◆ **TASK INSTRUCTIONS**
Will you give every entry again exactly as it stands?

Stored entries:
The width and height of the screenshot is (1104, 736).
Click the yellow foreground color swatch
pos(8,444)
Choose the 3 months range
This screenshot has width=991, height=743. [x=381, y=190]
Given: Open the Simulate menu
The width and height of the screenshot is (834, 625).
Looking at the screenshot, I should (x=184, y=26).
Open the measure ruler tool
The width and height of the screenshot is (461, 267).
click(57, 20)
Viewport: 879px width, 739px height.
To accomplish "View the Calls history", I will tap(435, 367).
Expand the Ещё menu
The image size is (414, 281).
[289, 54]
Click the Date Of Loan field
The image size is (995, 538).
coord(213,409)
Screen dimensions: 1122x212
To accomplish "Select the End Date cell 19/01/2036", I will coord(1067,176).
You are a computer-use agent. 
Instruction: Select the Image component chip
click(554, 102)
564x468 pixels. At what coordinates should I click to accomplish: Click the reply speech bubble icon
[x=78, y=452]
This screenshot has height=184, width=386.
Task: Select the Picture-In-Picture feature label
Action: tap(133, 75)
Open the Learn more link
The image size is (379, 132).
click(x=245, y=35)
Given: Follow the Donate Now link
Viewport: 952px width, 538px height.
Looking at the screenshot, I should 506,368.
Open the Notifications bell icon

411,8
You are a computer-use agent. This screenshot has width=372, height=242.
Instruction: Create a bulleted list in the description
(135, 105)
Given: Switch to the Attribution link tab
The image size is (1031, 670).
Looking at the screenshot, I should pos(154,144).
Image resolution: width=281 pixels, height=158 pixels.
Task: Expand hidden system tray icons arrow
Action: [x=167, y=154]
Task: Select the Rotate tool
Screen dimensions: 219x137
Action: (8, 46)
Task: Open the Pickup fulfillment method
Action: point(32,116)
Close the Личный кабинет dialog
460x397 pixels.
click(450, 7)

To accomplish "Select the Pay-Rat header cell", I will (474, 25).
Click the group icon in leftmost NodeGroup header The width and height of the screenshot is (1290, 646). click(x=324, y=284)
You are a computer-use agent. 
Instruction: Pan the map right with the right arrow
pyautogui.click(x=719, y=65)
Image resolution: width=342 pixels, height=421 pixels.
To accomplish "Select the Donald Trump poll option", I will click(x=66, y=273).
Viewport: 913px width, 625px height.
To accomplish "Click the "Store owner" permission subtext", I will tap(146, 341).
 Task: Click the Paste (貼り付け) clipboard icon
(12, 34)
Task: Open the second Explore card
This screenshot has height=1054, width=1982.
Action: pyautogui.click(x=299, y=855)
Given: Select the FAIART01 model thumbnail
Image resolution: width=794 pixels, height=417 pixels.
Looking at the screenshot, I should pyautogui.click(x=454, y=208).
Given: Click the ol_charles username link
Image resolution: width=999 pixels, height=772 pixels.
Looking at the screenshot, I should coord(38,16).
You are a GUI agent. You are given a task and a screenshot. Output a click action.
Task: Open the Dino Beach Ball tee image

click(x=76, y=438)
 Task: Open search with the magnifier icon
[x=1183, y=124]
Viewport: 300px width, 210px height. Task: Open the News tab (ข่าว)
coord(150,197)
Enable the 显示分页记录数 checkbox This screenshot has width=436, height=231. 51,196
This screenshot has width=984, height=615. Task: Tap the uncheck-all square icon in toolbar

◆ **RESPONSE BELOW**
The width and height of the screenshot is (1104, 736).
Click the yellow foreground color swatch
pos(8,444)
Choose the 3 months range
This screenshot has width=991, height=743. [x=381, y=190]
Given: Open the Simulate menu
The width and height of the screenshot is (834, 625).
Looking at the screenshot, I should (x=184, y=26).
Open the measure ruler tool
The width and height of the screenshot is (461, 267).
click(57, 20)
Viewport: 879px width, 739px height.
To accomplish "View the Calls history", I will tap(435, 367).
Expand the Ещё menu
The image size is (414, 281).
[289, 54]
Click the Date Of Loan field
The image size is (995, 538).
coord(213,409)
Screen dimensions: 1122x212
To accomplish "Select the End Date cell 19/01/2036", I will coord(1067,176).
You are a computer-use agent. 
Instruction: Select the Image component chip
click(554, 102)
564x468 pixels. At what coordinates should I click to accomplish: Click the reply speech bubble icon
[x=78, y=452]
This screenshot has height=184, width=386.
Task: Select the Picture-In-Picture feature label
Action: tap(133, 75)
Open the Learn more link
The image size is (379, 132).
click(x=245, y=35)
Given: Follow the Donate Now link
Viewport: 952px width, 538px height.
Looking at the screenshot, I should 506,368.
Open the Notifications bell icon

411,8
You are a computer-use agent. This screenshot has width=372, height=242.
Instruction: Create a bulleted list in the description
(135, 105)
Given: Switch to the Attribution link tab
The image size is (1031, 670).
Looking at the screenshot, I should pos(154,144).
Image resolution: width=281 pixels, height=158 pixels.
Task: Expand hidden system tray icons arrow
Action: [x=167, y=154]
Task: Select the Rotate tool
Screen dimensions: 219x137
Action: (8, 46)
Task: Open the Pickup fulfillment method
Action: point(32,116)
Close the Личный кабинет dialog
460x397 pixels.
click(450, 7)

To accomplish "Select the Pay-Rat header cell", I will (474, 25).
Click the group icon in leftmost NodeGroup header The width and height of the screenshot is (1290, 646). click(x=324, y=284)
You are a computer-use agent. 
Instruction: Pan the map right with the right arrow
pyautogui.click(x=719, y=65)
Image resolution: width=342 pixels, height=421 pixels.
To accomplish "Select the Donald Trump poll option", I will click(x=66, y=273).
Viewport: 913px width, 625px height.
To accomplish "Click the "Store owner" permission subtext", I will tap(146, 341).
 Task: Click the Paste (貼り付け) clipboard icon
(12, 34)
Task: Open the second Explore card
This screenshot has height=1054, width=1982.
Action: pyautogui.click(x=299, y=855)
Given: Select the FAIART01 model thumbnail
Image resolution: width=794 pixels, height=417 pixels.
Looking at the screenshot, I should pyautogui.click(x=454, y=208).
Given: Click the ol_charles username link
Image resolution: width=999 pixels, height=772 pixels.
Looking at the screenshot, I should coord(38,16).
You are a GUI agent. You are given a task and a screenshot. Output a click action.
Task: Open the Dino Beach Ball tee image

click(x=76, y=438)
 Task: Open search with the magnifier icon
[x=1183, y=124]
Viewport: 300px width, 210px height. Task: Open the News tab (ข่าว)
coord(150,197)
Enable the 显示分页记录数 checkbox This screenshot has width=436, height=231. 51,196
This screenshot has width=984, height=615. Task: Tap the uncheck-all square icon in toolbar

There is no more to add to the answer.